St. Louis and Kansas City have long been cross-state baseball rivals. Who can forget the 1985 I-70 World Series?
So it is hardly surprising that on the eve of St. Louis being named by the American Tort Reform Association as the number one Judicial Hellhole in the country, juries in Jackson County (home to Kansas City) would stake their own claim to that dubious distinction by returning two jaw-dropping punitive awards in consecutive days.
On December 8, a jury awarded a former Orkin worker $120,892 in compensatory damages and a whopping $10 million in punitive damages—a punitive/compensatory ratio of more than 82:1—for allegedly discriminatorily terminating him because of his age and disability.

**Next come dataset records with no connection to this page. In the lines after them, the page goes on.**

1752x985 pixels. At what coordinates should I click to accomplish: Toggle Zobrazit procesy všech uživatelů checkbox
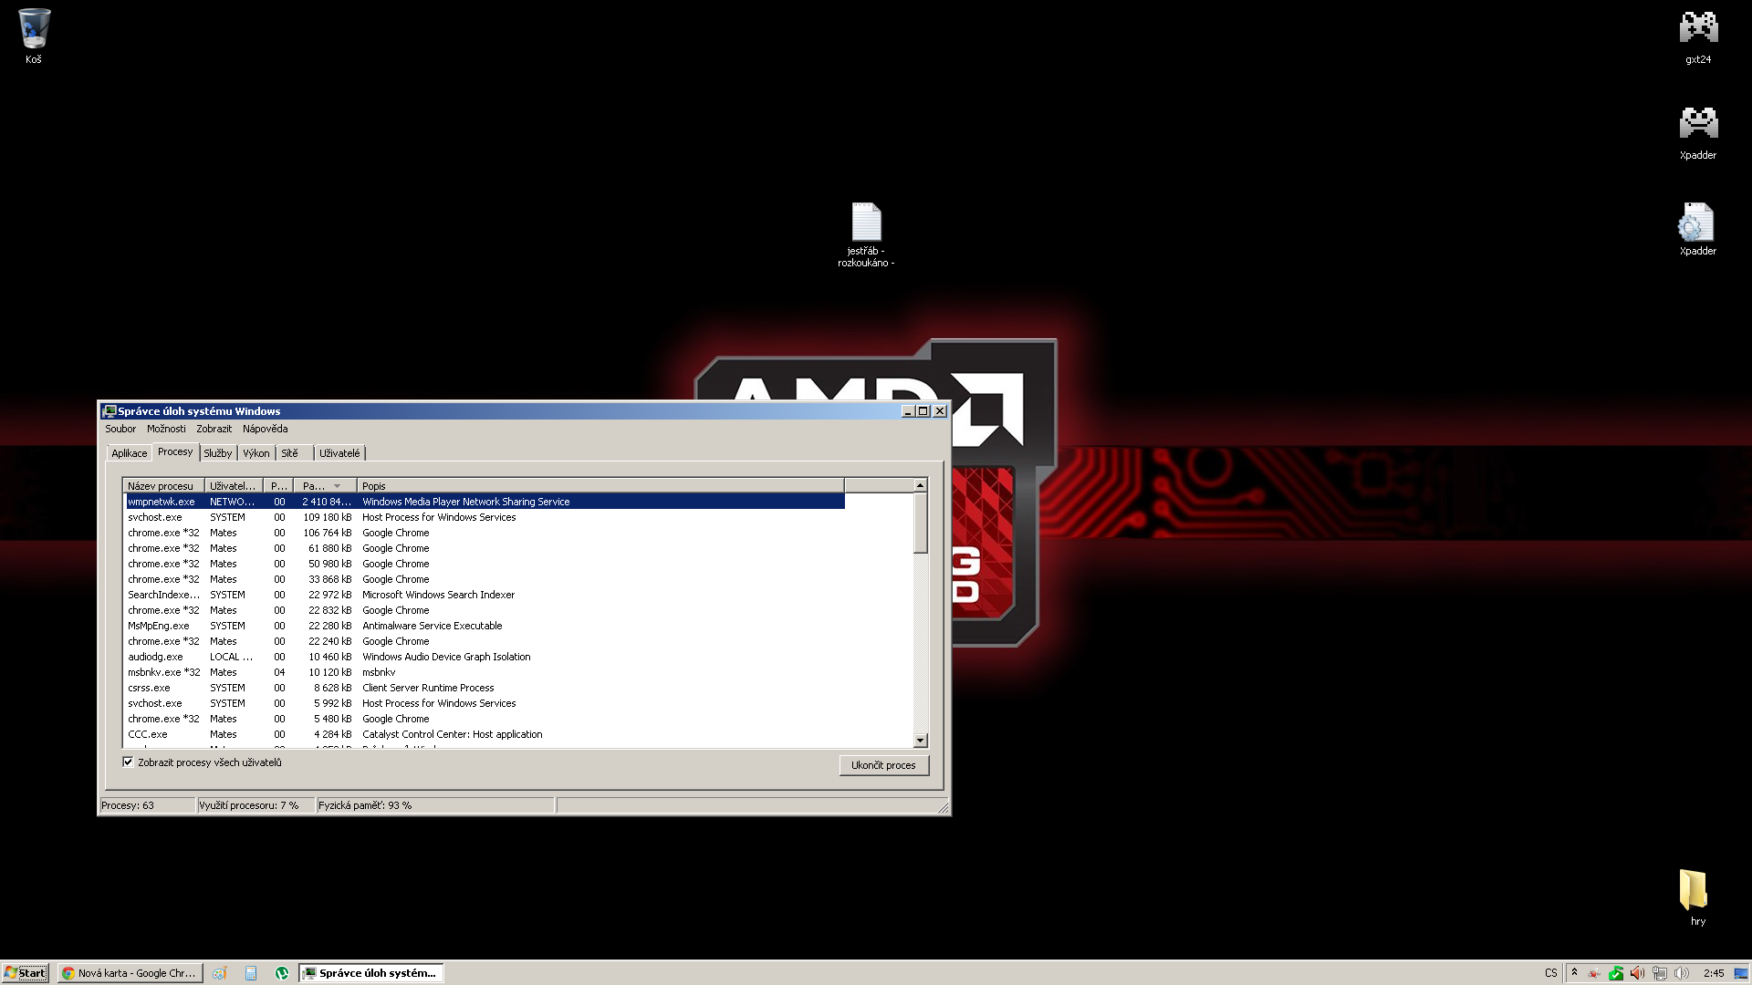[x=128, y=762]
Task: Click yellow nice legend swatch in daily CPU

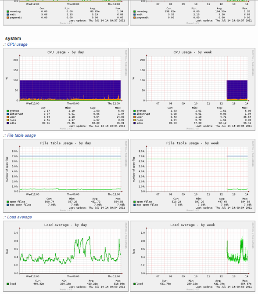Action: [7, 120]
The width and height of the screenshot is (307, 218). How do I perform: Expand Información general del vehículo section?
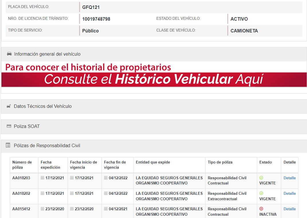tap(47, 54)
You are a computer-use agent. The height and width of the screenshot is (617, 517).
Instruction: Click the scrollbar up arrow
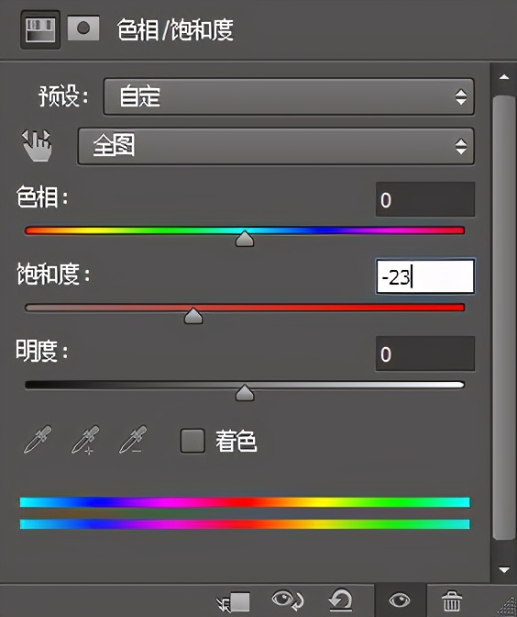tap(504, 77)
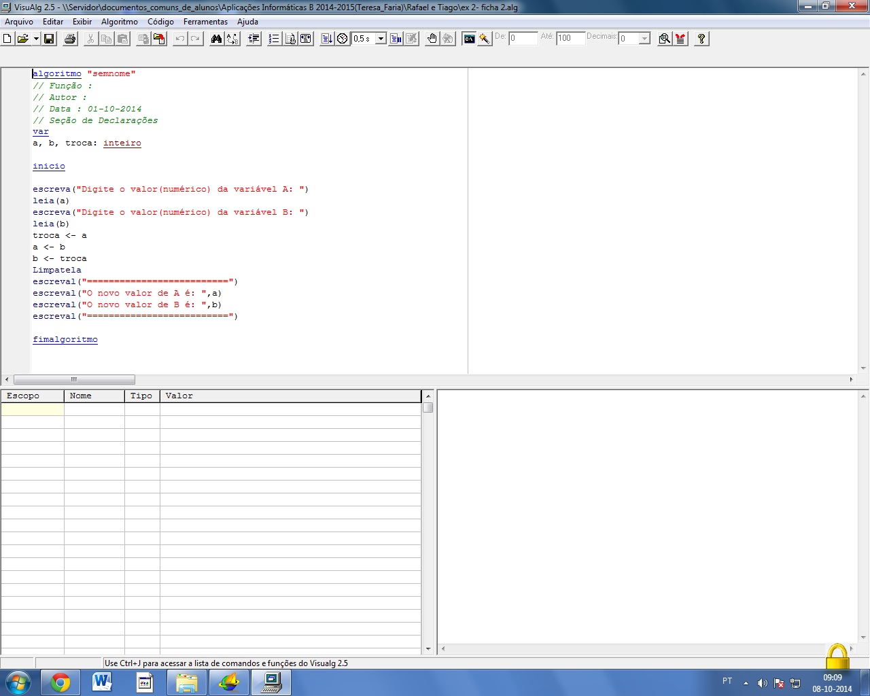The width and height of the screenshot is (870, 696).
Task: Click the New file icon
Action: (x=7, y=39)
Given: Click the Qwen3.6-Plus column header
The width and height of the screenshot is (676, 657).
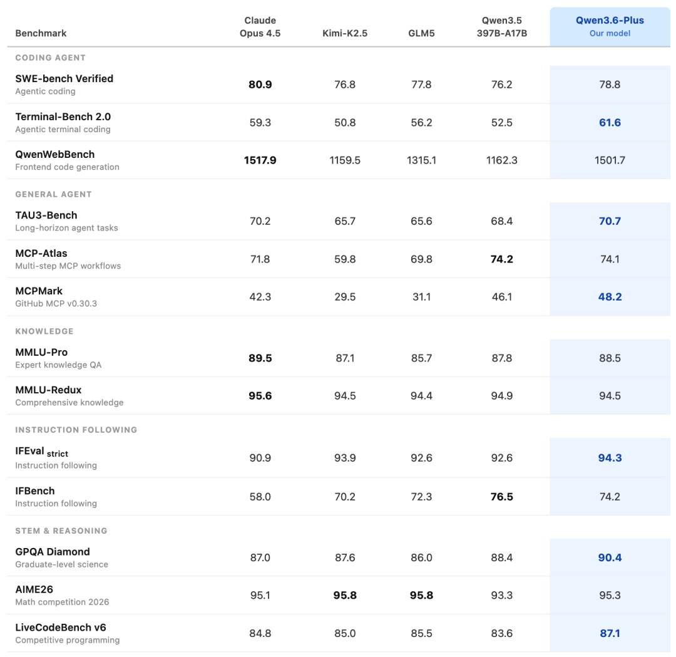Looking at the screenshot, I should (610, 26).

Not to be outdone, the following day a jury awarded a former manager at American Family Insurance $450,000 in compensatory damages and $20 million in punitive damages—a punitive/compensatory ratio of more than 44:1—for alleged retaliatory discharge and age and sex discrimination.
It is possible that the punitive awards in these cases will be reduced to the 5:1 maximum set by Mo. Rev. Stat. § 510.265. Although the Missouri Supreme Court has held that this cap provision is unconstitutional as applied to causes of action that pre-dated the enactment of the Missouri Constitution in 1820, it would seem self-evident that the statutory employment-discrimination claims in these cases do not predate the 1820 Constitution. Nonetheless, given the predilection of the Missouri courts to thwart legislative tort reform, it is hardly a sure thing that they will apply the cap in these cases.
Either way, it would seem that both defendants have strong arguments that even a 5:1 ratio of punitive to compensatory damages would be unconstitutionally excessive. The Supreme Court held in State Farm that “[w]hen compensatory damages are substantial,” a 1:1 ratio “can reach the outermost limit of the due process guarantee.”
There can be little doubt that compensatory awards in the six figures are “substantial.” And as reported by the media, the facts in these case don’t stand out as being so reprehensible as to warrant deviating from the 1:1 presumption established in State Farm.